According to the HWP, the review of the fee structure for public health care services will be conducted in the short term of the next one to five years, along with studies and a proposed structure for a social health insurance scheme.

Efforts to create the special health fund, as well as expansion and strengthening of the role of the Strategic Purchaser, will also begin in the short term of one to five years.

In the medium term of six to 10 years, the continued increase of government spending on health in stages will be supported by additional funds from “targeted assistance” from contributions from organisations, “improvements” of the Fees Act, and the suggested implementation of a national health insurance scheme.

The diversity of health financing sources will be channelled to the special health fund created in the previous phase. This will, simultaneously, improve the health benefits package that can be offered to the people.
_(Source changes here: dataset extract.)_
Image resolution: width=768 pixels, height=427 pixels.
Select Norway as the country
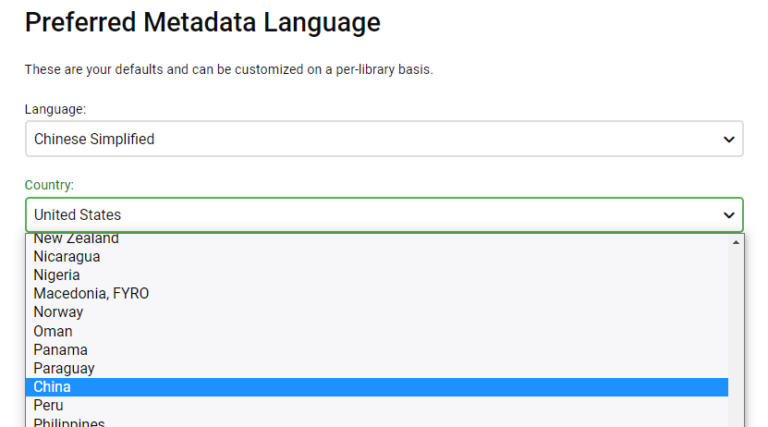[x=58, y=312]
“Besides that, continued improvements will be made towards the payment model to achieve health care that is based more on value, including the use of incentives for health service providers to drive better health outcomes,” said the HWP.

In the long term of 11 to 15 years, institutions, and regulatory and governance frameworks would be formed and function fully to diversify health financing sources that will then contribute to the special health fund.

“The frameworks for managing funds, purchasing services, and improving the health benefits package would already have been operating for the previous few years. Therefore, this period will see more detailed improvements from the technical or operational aspects like payment models or the criteria for selection of service providers.”

The HWP Advisory Council – which was set up by Health Minister Dr Zaliha Mustafa’s predecessor, Khairy Jamaluddin – is co-chaired by Shahril Ridza and former Health Minister Dr S. Subramaniam, besides comprising 11 other members.

The Dewan Rakyat is expected to debate the HWP before the end of the current Dewan Rakyat meeting on Thursday.

In the past few months, Dr Zaliha embarked on a HWP town hall tour across the country, holding closed-door sessions with stakeholders in the central, north, south, and east zones, as well as in Sabah and Sarawak, to discuss what she touted to be the “document of the basis for the reform of the country’s health system”.

She also held an engagement session with MPs in Parliament on the HWP last Thursday.